Task requirements → Each line in the material below, starting at the one with "Where should I" and ending at the one with "You are a computer-use", is to be reproduced exactly; no picture is to be copied.

Records shown →
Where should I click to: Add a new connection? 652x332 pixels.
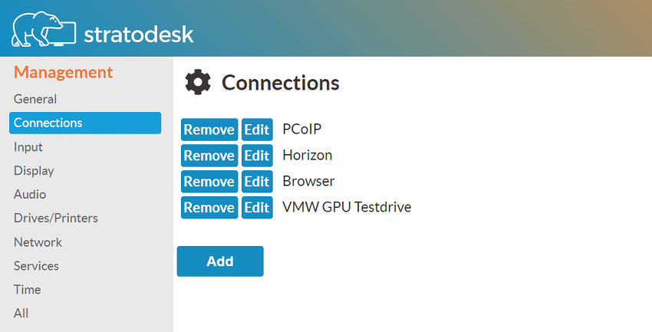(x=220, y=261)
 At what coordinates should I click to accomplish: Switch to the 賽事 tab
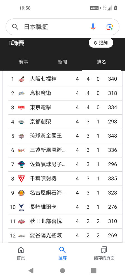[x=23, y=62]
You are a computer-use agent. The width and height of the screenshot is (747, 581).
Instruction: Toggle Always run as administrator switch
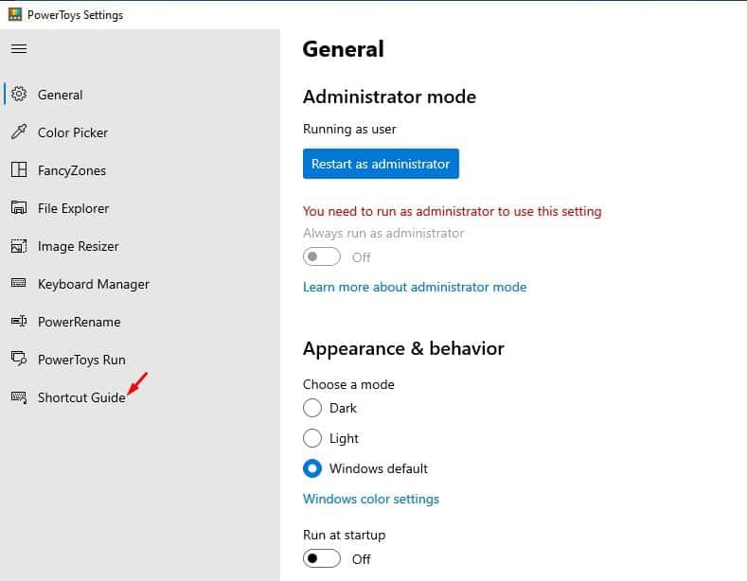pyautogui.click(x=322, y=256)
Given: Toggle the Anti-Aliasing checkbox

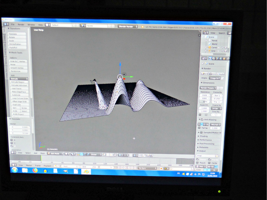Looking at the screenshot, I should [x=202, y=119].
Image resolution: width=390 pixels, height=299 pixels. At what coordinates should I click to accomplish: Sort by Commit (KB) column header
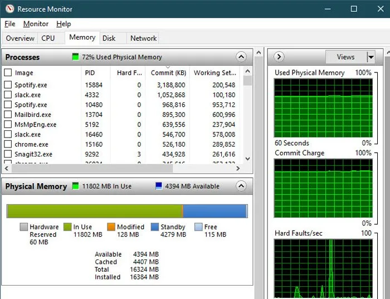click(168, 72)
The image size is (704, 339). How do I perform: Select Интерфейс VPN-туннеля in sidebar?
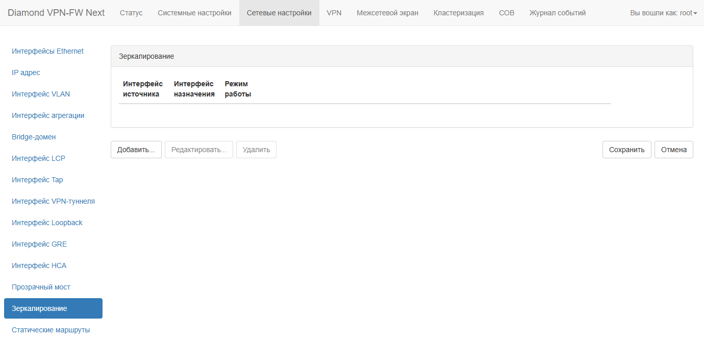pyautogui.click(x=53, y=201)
* * *
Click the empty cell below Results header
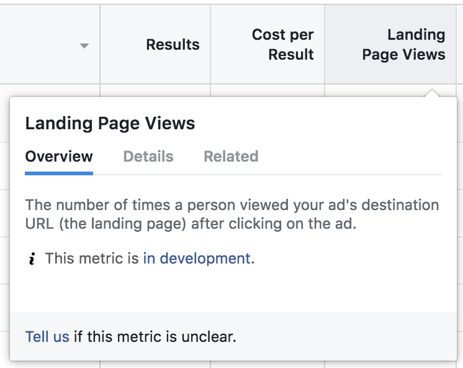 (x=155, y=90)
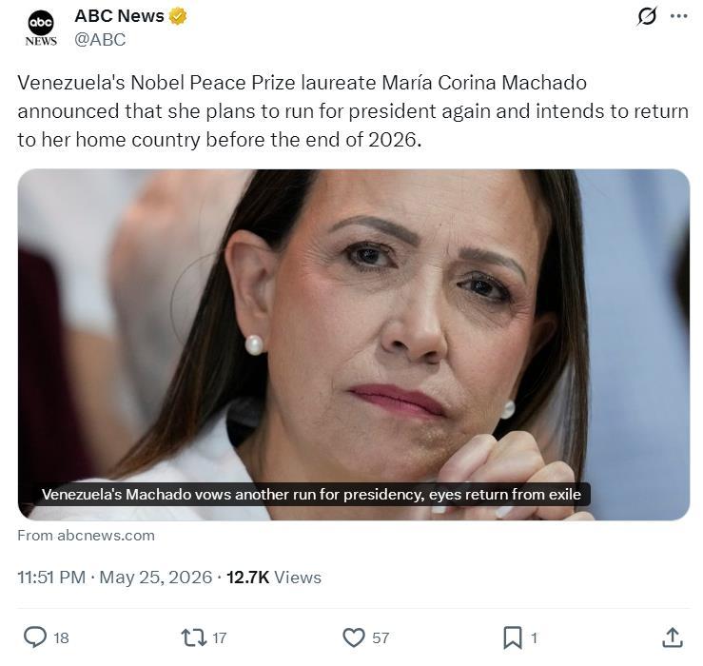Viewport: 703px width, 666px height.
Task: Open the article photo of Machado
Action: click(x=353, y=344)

Task result →
Where should I click to: Add a new connection? 652x332 pixels.
(x=220, y=261)
 At what coordinates should I click to accomplish: Switch to the 賽事 tab
[x=23, y=62]
You are a computer-use agent. The width and height of the screenshot is (747, 581).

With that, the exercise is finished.